For the lining of the insole and upper, I hit my stash for a cotton print that will complement the Tinkerbell green of the upper. I cut these out from both pattern pieces, adding seam allowances.

And, finally, I cut out uppers with seam allowance of the primary fabric...

...and attach to the wrong side a much lighter-weight fusible web, just to add some body.

A quick check on the original shoe suggests that everything is just about right.

I sew the heel seams of both the lining and the main fabric uppers.

Pressing the seams open reduces bulk in the heel.

Next I peel off the paper backing and fuse the lining and the upper together, wrong sides together.

Pinning the upper to the sole should start from the heel and move forward evenly on both sides to keep as smooth a finish as possible. I ended up having to slightly gather the toe of the upper for a better fit.

Moment of truth - stitching it down!

To make the turning process cleaner, I grade the seam allowance, trimming the sole a little more closely to the seam, and clipping curves.

The turned result? Not runway- or even ready-to-wear-ready, but OK for its destination.

Getting the seam allowance to face toward the sole (so that the insole will hide the raw edges) isn't something I can do with pressing, thanks not just to the construction of the shoe but also to the fact that ironing will just melt the vinyl. I end up doing this step by hand, using an upholstery needle and a double thickness of strong thread. I'm not too fussy about perfectly straight lines or anything - just getting it tacked down appropriately.

By the time I finish them both, I'm glad I started with the difficult toe sections first, to get them out of the way.

Now for the insoles! I test the cardboard templates I first cut and trim them as needed to fit.

They're positioned on top of the heavy-weight fusible, which is in turn centered on the WRONG side of the insole lining.
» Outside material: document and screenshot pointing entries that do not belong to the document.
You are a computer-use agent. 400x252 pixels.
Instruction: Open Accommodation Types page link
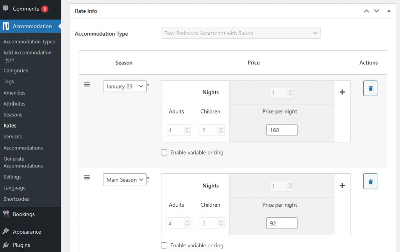(29, 41)
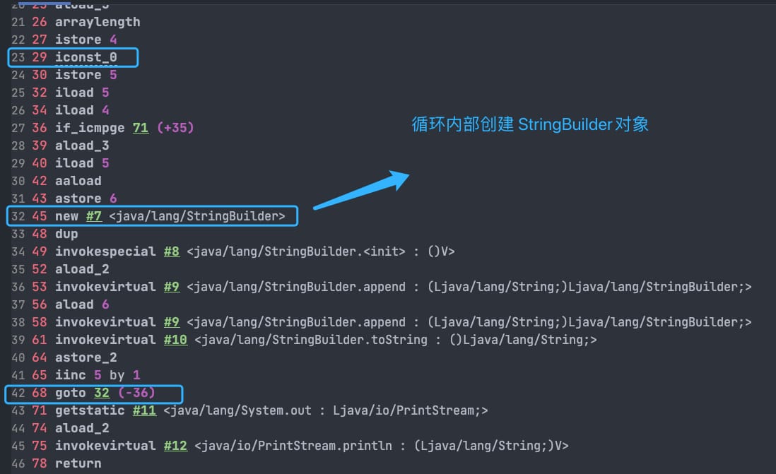Jump to if_icmpge target 71
This screenshot has height=474, width=776.
tap(141, 128)
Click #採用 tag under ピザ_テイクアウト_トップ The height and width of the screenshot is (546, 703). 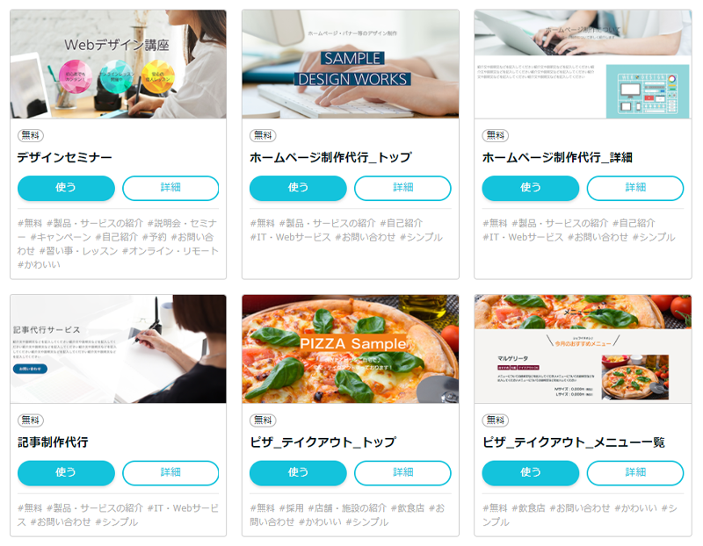click(291, 508)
Press thoroughly following manufacturer's directions on both sides to firmly adhere both the cardboard and the lining to the fusible.
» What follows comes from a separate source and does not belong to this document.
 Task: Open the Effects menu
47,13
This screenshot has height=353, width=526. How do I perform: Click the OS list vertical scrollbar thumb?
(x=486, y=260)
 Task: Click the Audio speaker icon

Using scraps of the lightweight fusible used on the uppers, I cut bits to fit the entire seam allowance of each insole and fuse them.

Peeling off the paper backing, I clip curves roughly every inch or so around the entire insole.
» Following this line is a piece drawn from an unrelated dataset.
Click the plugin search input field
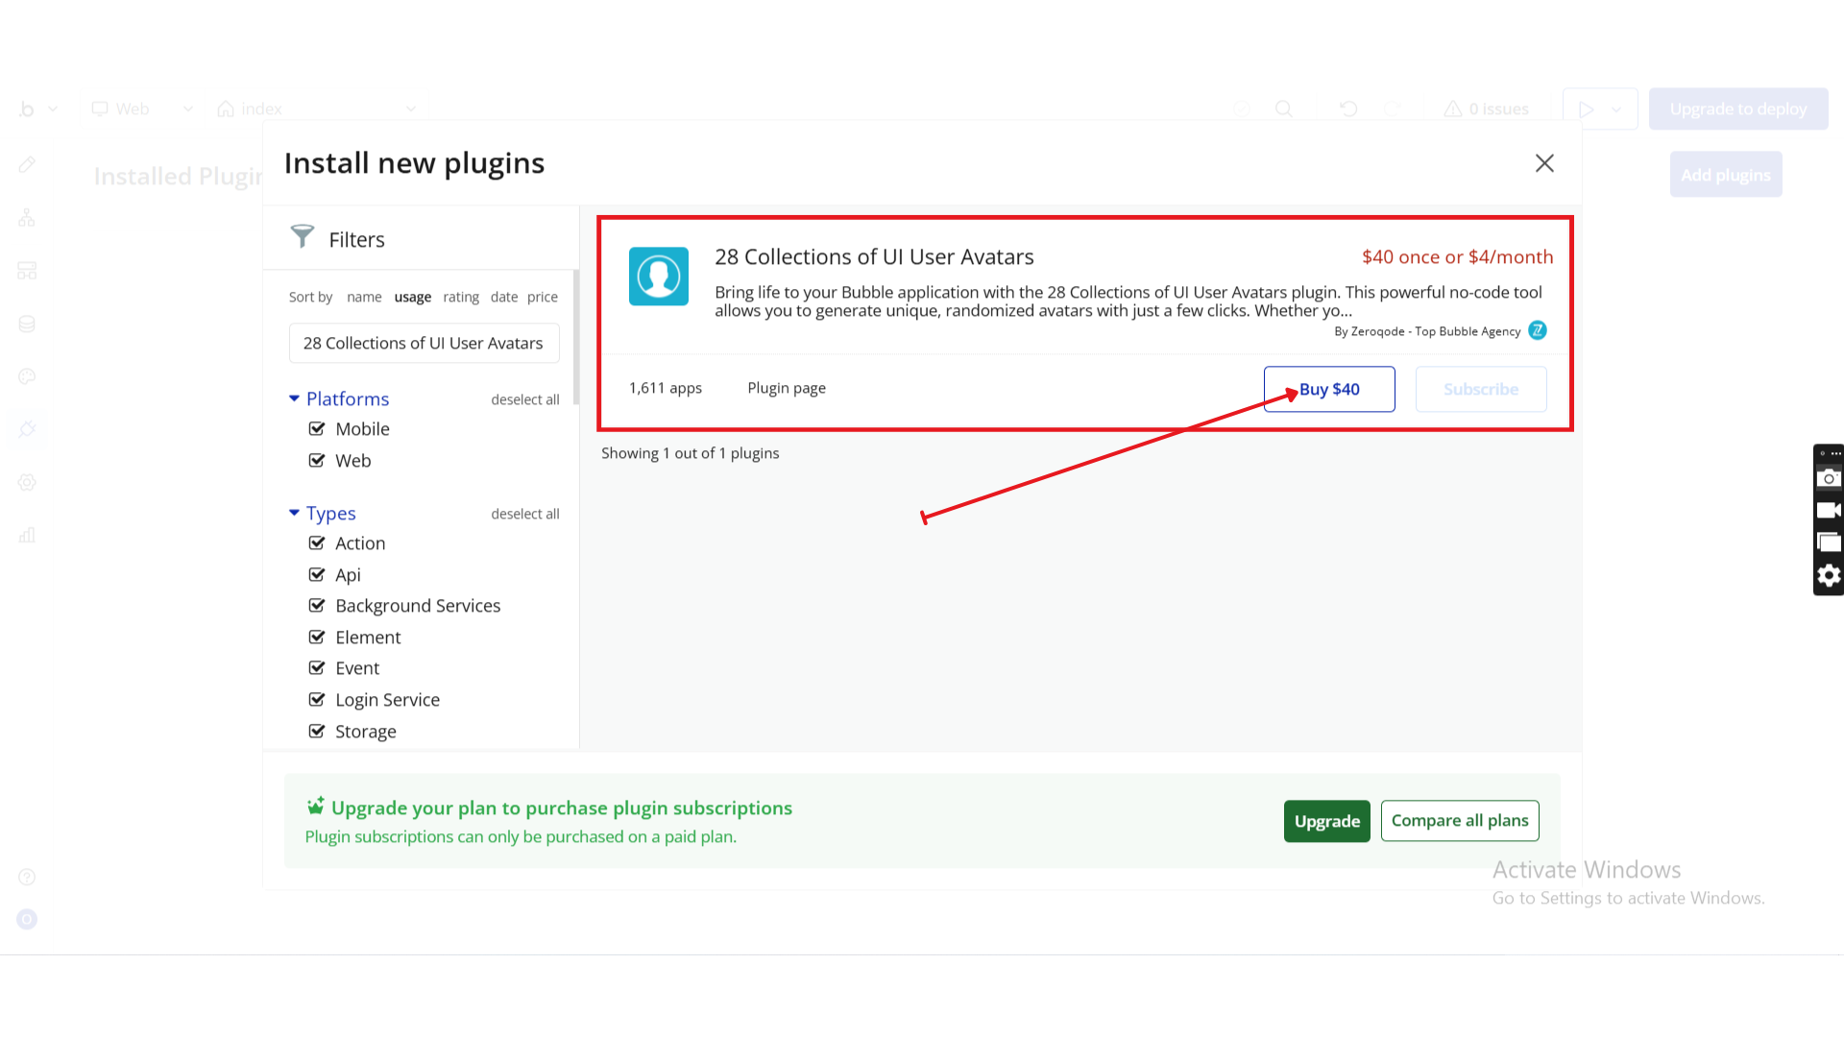coord(424,344)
These bits can then be fused to the wrong side of the cardboard. On the shallow curves you may be able to do up to 3-4 at once; on the deeper ones, in some cases, one at a time.

Voila! The insoles slip right in and cover up the raw edges of the sole, just as in a "real" shoe.

Now I trim down the seam allowance of the main edge of the uppers, using the fusible as a guide. A quick pressing from the inside helps ensure the upper and lining stay together and keep a clean edge.

A compatible color of single-fold bias tape is used to cover this edge. (If I had this project to do over again, I would complete this step before attaching the upper to the sole: even with the insoles removed, this was kind of a pain to maneuver at the sewing machine. But I wanted that "almost-done" moment that a finishing touch like a binding adds...)

Using extra bias, I create casings for elastic to act as straps, since these are not as "constructed" as real shoes and might otherwise have a tendency to slip off.

And the final Tinkerbell touch - pompoms I made ahead yesterday with white yarn and a touch of some lime green lame thread I happened to have around.


  1. it must ahve taken forever to write the tutorial! (it does for me!) they look sweet, especially the inside and the pompons!

  2. I love these - this is why if you look at our stats, your posts are the most viewed!

    I wonder, an adult (say, me) could make them for an adult (say, myself) with burlap or muslin.

  3. I'd love to see these on. What a great idea.